Там издан был нами сборник на французском языке; из четырех статей мне принадлежали две: «О насилии» и «В чем сила самодержавия».

В них я пыталась высказать, еще кратко, еще почти намеками, некоторые из мыслей, меня очень занимавших и важных для общего строя моего миросозерцания. Эти частные мысли впоследствии превосходно были поддержаны, развиты и дополнены более талантливыми друзьями моими, главным образом, Д. С. Мережковским, – даже как бы пересотворены им.

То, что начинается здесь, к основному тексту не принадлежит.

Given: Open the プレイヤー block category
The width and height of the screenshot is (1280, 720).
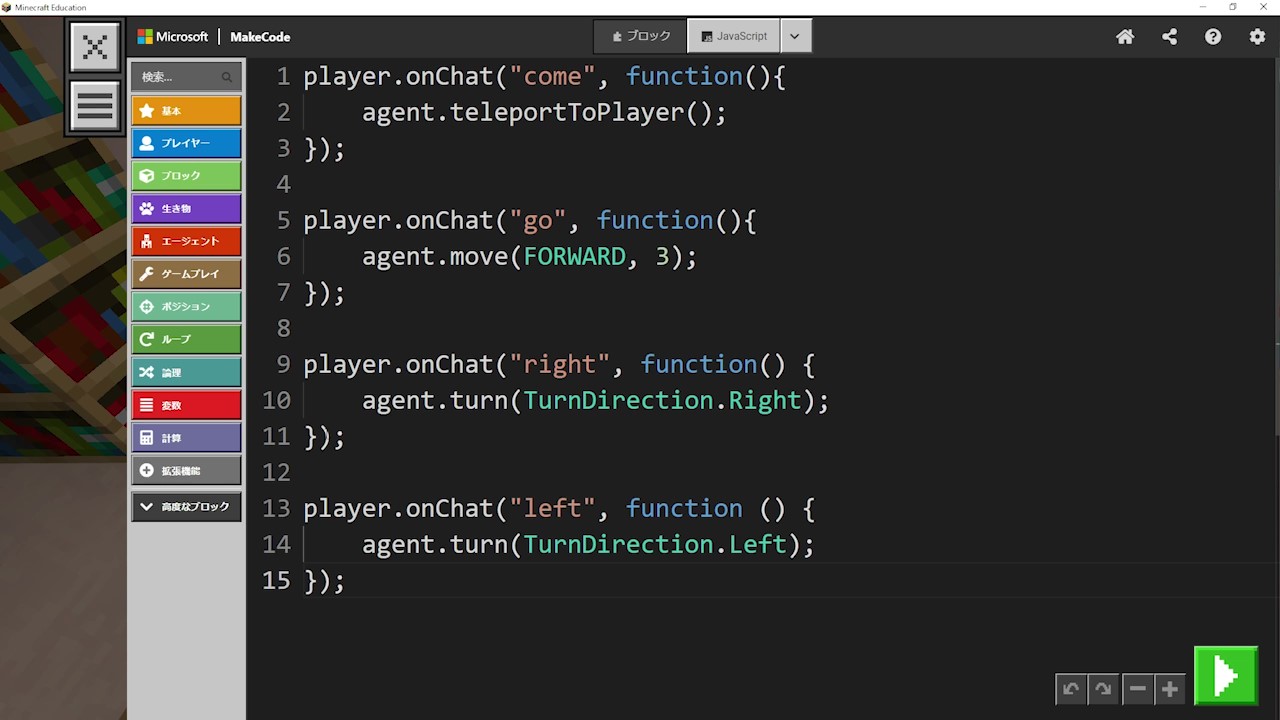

По совести должна сказать, что никогда не отрицала я влияния Мережковского на меня уже потому, что сознательно шла этому влиянию навстречу, – но совершенно так же, как он шел навстречу моему. Из этой встречности нередко рождалось новое, мысль или понимание, которые уже не принадлежали ни ему, ни мне, может быть, – «нам».

Так же, впрочем, шла я, шли мы, насколько умели, навстречу «влиянию» нашего друга Д. В. Философова и всех близких, о помощи которых я вспоминаю с большой любовью.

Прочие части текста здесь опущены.